Transport Applications
In Transport there are many occasions
where we model Alternatives by their
Generalised Cost, GC:
eg. GC = αC + βT
Or, more generally,
GC = αC + β1T1 + β2T2... + βnTn

Excerpt from A Gray (1977)
“For the UK, the generalised cost concept was
perhaps invented by Quarmby in the famous 1967
article about modal choice, based on some earlier
work by Warner (1962) in the United States. In
Quarmby’s article the concept was described as
‘disutility’ and referred to a linear combination of
the time and money costs of a journey”.

VALUE OF TIME
In passing we note that the RATIO OF the
coefficient of the nth type of time (Tn) TO
the coefficient of cost is called the value of
the nth type of time, ie
VOT(n) = βn /α
This has kept some of us employed for a
good part of our working lives.

WHAT IS THE VALUE OF TIME?
It is just the exchange rate (for a person, a
sample, or a population) between money
and spending extra time in an activity. It
has 2 parts.
There is always something we can do with
time so the Resource VOT is always +ve.
Usually more important is the (dis)utility of
the activity concerned. Most activities
have a –ve utility from time reduction, but
in transport they are mostly +ve.

Binary Choice
Let us estimate a model for 2 Alternatives: 1
& 2 (just 2, so we say “Binary”)
Suppose the Alternatives only differ in terms
of measured Generalised Cost.
We need to observe P1, the proportion
choosing Alternative 1 for various levels of
difference in GC between the Alternatives.

The Binary Logit Model
A Linear expression for P1 is not
satisfactory.
(eg. P1 has to lie between zero and one).
• A linear expression for
ln(P1/(1-P1))
seems much more satisfactory
Put this “logit” (or ‘log-odds’) equal to
difference in Generalised Cost, GC1-GC2

Equation for the Binary Logit Model
Ln(P1/(1-P1)) = GC1-GC2
P1/(1-P1) = exp(GC1-GC2)
P1 = exp(GC1-GC2) - P1.exp(GC1-GC2)
P1(1+exp(GC1-GC2)) = exp(GC1-GC2)
P1 = exp(GC1-GC2)/(1+exp(GC1-GC2))
P1 = exp(GC1)/[(exp(GC1)+exp(GC2)]

Excerpt from D McFadden (2001)
“In 1965, a graduate student asked me how she
might analyze her thesis data in freeway routing
choices by the California Department of
Highways. This led me to consider the problem of
economic choice among discrete alternatives. The
problem was to devise a computationally tractable
model of economic decision making that yielded
choice probabilities for each alternative in a finite
feasible set. It was natural to think of highway
department decision-makers as maximizing
preferences that varied from one bureaucrat to
another.

“I drew on a classical psychological study of
perception, Thurstone’s Law of comparative
Judgment. In this theory, the perceived level of a
stimulus equals its objective level plus a random
error. The probability that one object is judged
higher than a second is the probability that this
alternative has the higher perceived stimulus.
When the perceived stimuli are interpreted as
levels of satisfaction, or utility, this can be
interpreted as a model for economic choice in
which utility levels are random, and observed
choices pick out the alternative that has the
highest realized utility level. This connection
was made in the 1950’s by the economist Jacob
Marschak, who called this the random utility
maximization hypothesis, abbreviated to RUM.

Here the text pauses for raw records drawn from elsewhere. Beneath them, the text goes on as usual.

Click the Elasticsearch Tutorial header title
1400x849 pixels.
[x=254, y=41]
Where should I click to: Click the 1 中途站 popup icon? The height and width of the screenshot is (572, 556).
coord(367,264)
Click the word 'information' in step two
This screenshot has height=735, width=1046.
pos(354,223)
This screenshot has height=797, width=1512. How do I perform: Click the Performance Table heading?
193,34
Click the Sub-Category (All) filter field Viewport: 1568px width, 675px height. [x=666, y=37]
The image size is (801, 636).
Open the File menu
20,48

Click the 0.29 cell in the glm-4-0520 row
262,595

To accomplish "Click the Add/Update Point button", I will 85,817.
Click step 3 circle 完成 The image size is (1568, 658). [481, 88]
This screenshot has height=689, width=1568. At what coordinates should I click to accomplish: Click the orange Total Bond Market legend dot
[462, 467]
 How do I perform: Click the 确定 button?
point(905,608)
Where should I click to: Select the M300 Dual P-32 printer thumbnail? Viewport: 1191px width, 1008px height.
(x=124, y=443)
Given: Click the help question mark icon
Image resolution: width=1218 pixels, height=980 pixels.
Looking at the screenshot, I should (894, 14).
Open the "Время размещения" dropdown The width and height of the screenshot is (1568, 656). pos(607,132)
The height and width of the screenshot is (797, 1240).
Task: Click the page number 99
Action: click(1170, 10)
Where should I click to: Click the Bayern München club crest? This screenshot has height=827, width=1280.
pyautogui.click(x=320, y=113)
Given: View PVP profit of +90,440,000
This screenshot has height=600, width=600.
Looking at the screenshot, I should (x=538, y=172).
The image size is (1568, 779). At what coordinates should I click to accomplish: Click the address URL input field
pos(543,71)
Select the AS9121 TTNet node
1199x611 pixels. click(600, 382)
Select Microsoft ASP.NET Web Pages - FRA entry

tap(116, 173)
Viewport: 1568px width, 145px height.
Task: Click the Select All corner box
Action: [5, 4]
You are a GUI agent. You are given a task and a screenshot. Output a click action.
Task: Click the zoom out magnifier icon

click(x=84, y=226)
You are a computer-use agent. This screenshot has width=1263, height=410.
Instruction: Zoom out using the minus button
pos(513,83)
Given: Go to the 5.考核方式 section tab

“Another psychologist I relied on was Duncan Luce,
who in 1959 introduced an axiom that simplified
experimental collection of psychological choice data by
allowing choice probabilities for many alternatives to
be inferred from choices between pairs of alternatives.
Marschak showed that choice probabilities satisfying
Luce’s axiom were consistent with the RUM
hypothesis.
I proposed an econometric version of the Luce model
in which the utilities of alternatives depended on their
measured attributes, such as construction cost, route
length, and areas of parklands and open space taken. I
called this a conditional or multinomial logit model, and
developed a computer program to estimate it.”

DALY-ZACHARY-WILLIAMS
THEOREM
Andrew Daly & Stan Zachary (1976) and
Huw Williams (1977) added significantly to
Discrete Choice theory, particularly
providing a set of conditions that
Generalised Extreme Value models need
to meet in order to be a probability choice
model.
Williams also related the concept of
Consumer Surplus to Discrete Choice
Model parameters.

Revealed Preference Analysis
Key References
1. P Samuelson (1938). Econometrica.
Observing a consumer to have chosen one alternative
and, by so doing, have rejected a second alternative.
2. K Lancaster (1966). Journal of Political Economy.
Utility for a commodity determined by the
characteristics of that commodity. Then a small step
to modelling utility as a sum of ‘part-worths’ of these
characteristics individually.
3. D McFadden (1974). In: Zarembka (ed), Frontiers of
Econometrics.
‘Conditional Logit Analysis of Qualitative Choice
Behaviour’

Revealed Preference Data
TRAVELLERS ARE OBSERVED TO CHOOSE AN
OPTION (HAVING CERTAIN CHARACTERISTICS) IN
PREFERENCE TO ANOTHER OPTION (HAVING OTHER
CHARACTERISITCS)
e.g. Traveller chooses train with cost £30 and travel time 2
hours in preference to coach costing £15 and taking 4
hours.
EITHER Requires ‘Engineering’ data on costs, times,
etc. (Possibly from fare manuals, timetables
or modelled)
OR Requires traveller to report the costs and
times of both the chosen and rejected modes.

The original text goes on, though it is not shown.